INSTRUCTIONS TO FOLLOW — Your answer must be an exact repeat of the lines from the one containing "Screen dimensions: 673x447" through the last line of the records, both included, with no pictures.
======== INPUT MATERIAL
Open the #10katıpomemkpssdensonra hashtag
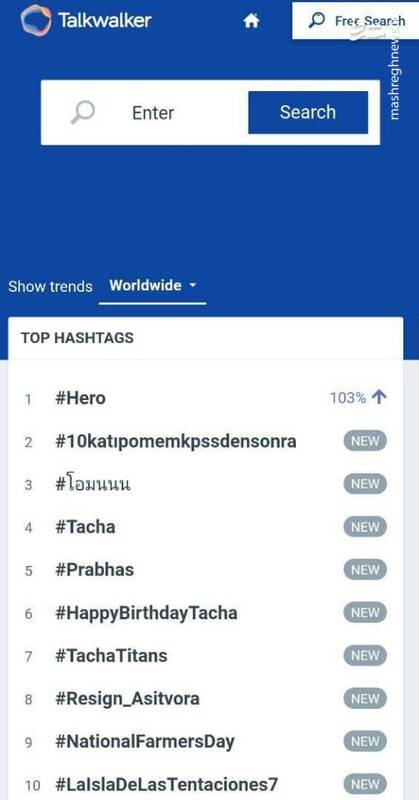Image resolution: width=419 pixels, height=800 pixels. coord(176,441)
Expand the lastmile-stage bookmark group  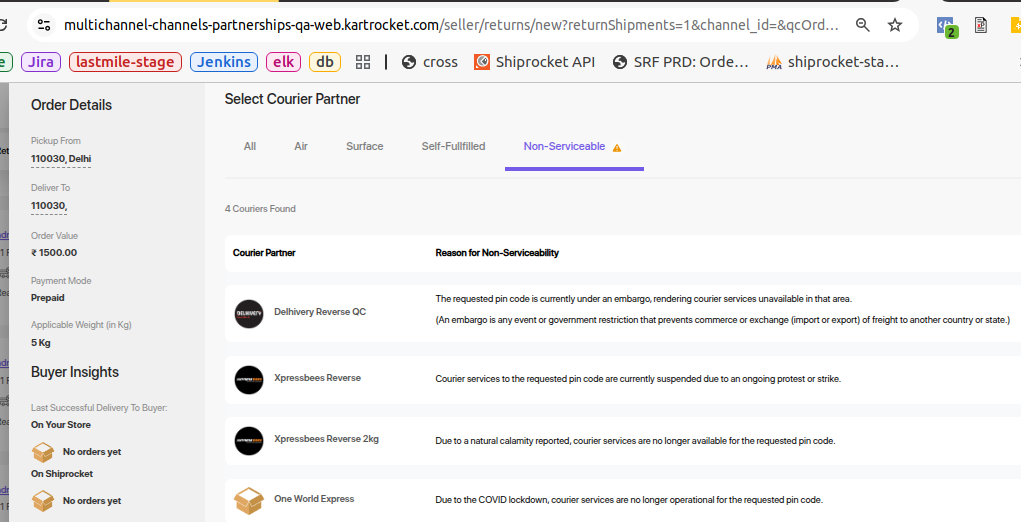[126, 62]
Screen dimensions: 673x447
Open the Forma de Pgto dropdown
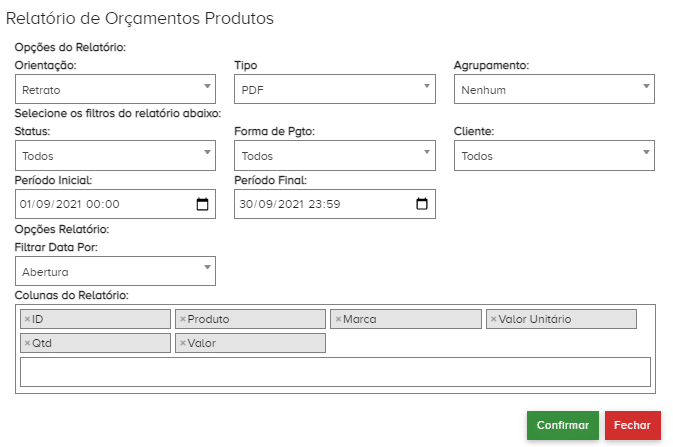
================
RESULT OF THE TASK —
Screen dimensions: 673x447
Open the Forma de Pgto dropdown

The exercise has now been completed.